The troubles of a very immature democracy
It is sad these days to see that many officials and supporters of the governing AKP (Justice and Development Party) sound like the Kemalist establishment that they overthrew.
They, for example, believe that mass demonstrations against their government are orchestrated by “foreign powers” who have evil intentions toward Turkey. Some headlines report about the “spies” caught among the demonstrators, supposedly proving the “international conspiracy.” Even the fact that the Western media has shown a great interest in the events is seen as a proof of this paranoia. (The shameful fact that most Turkish TV channels failed to show the necessary interest perhaps creates a distorted perception of “the normal.”)
Kemalists were really like this, too. They would believe all of Turkey’s troubles were created by foreign imperialists and their domestic collaborators. Islamists and veiled women, they would think, were raised and financed by Saudi Arabia. Kurdish separatists, they thought, were created ex nihilo by America, Europe or Israel.
In other words, while political elites have changed in Turkey in the past decade, some troubling aspects of political culture have remained the same, only to be internalized by the new elites.
Especially the very first rule of all Ankara masters remains unchanged: You always have to blame somebody else, and never look at yourself with criticism, let alone doubt.
To be fair, there are more reasonable minds within the AKP as well. In the past week, several prominent members of the ruling party have talked about “getting the message” of the protestors and having some “self-criticism.” However, there is little trace of this sort of thinking in the all-defiant rhetoric of Prime Minister Tayyip Erdoğan.

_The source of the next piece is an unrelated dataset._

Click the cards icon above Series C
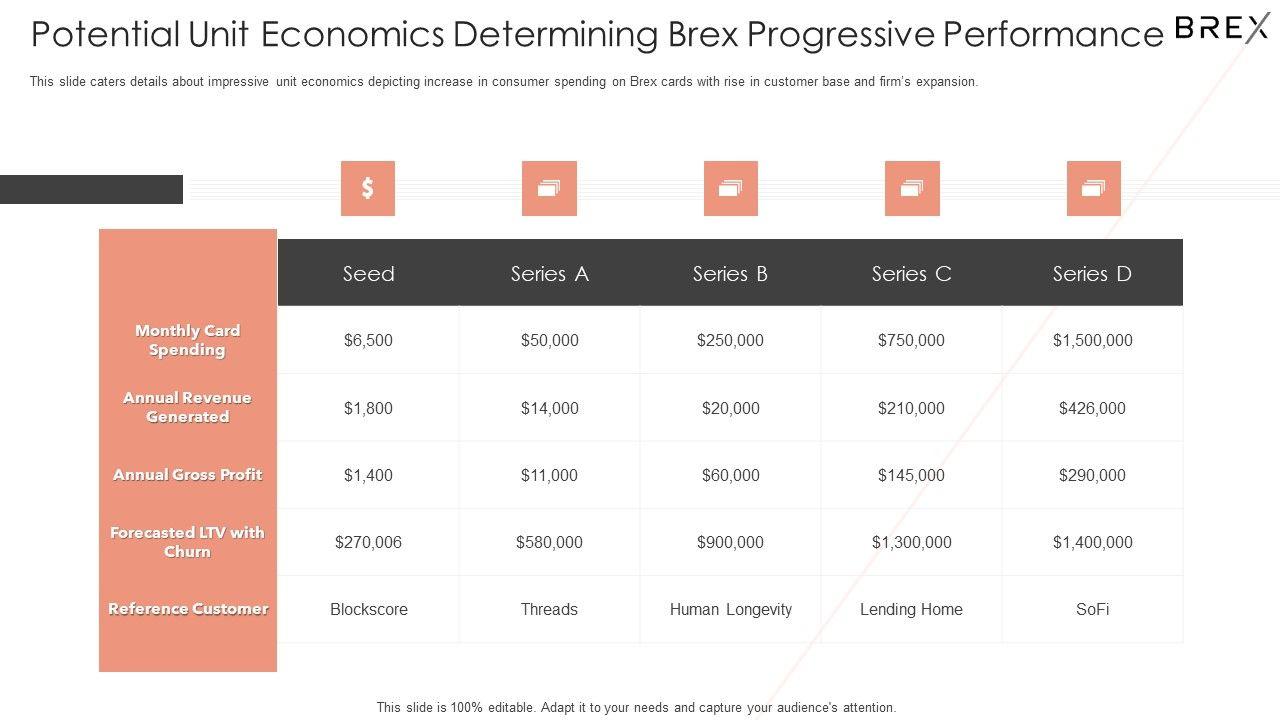click(911, 188)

Again to be fair, one must note that not all of the protestors out in the streets are helping the situation. Most of them have been commendably peaceful, but the militants among them have engaged in excessive vandalism which makes the AKP side less willing to listen. They burnt police cars, tried to storm Erdoğan’s Istanbul office, set an AKP building and a conservative bank on fire, and even harassed some veiled women as “Tayyipists.” Their most popular slogan, that Erdoğan is “a son of a wh...,” and their gross sexual insults directed as Erdoğan’s wife are also not the best methods to make the prime minister hear their voice.
The maximalist (and in my view irrational) demands of the protestors’ representatives who met with the Deputy Prime Minister Bülent Arınç this Wednesday also made matters worse: They demanded a moratorium on not only the demolition of the Gezi Park but also the construction of Istanbul’s third airport, which is promised to be the world’s largest, and many other major projects. This only gave ammunition to pro-government conspiracy theorists who argue that all this turmoil is created by “those who want to block Turkey’s economic progress.”
In short, the political scene in Turkey is the scene of a very immature democracy, where deeply divided social camps think and act in similarly delusional, paranoid and arrogant minds. Consensus is almost impossible to build, as confrontation is praised by fanatics on all sides. It is, in fact, surprising how well we have done so far with a political culture and average intellectual capacity like this.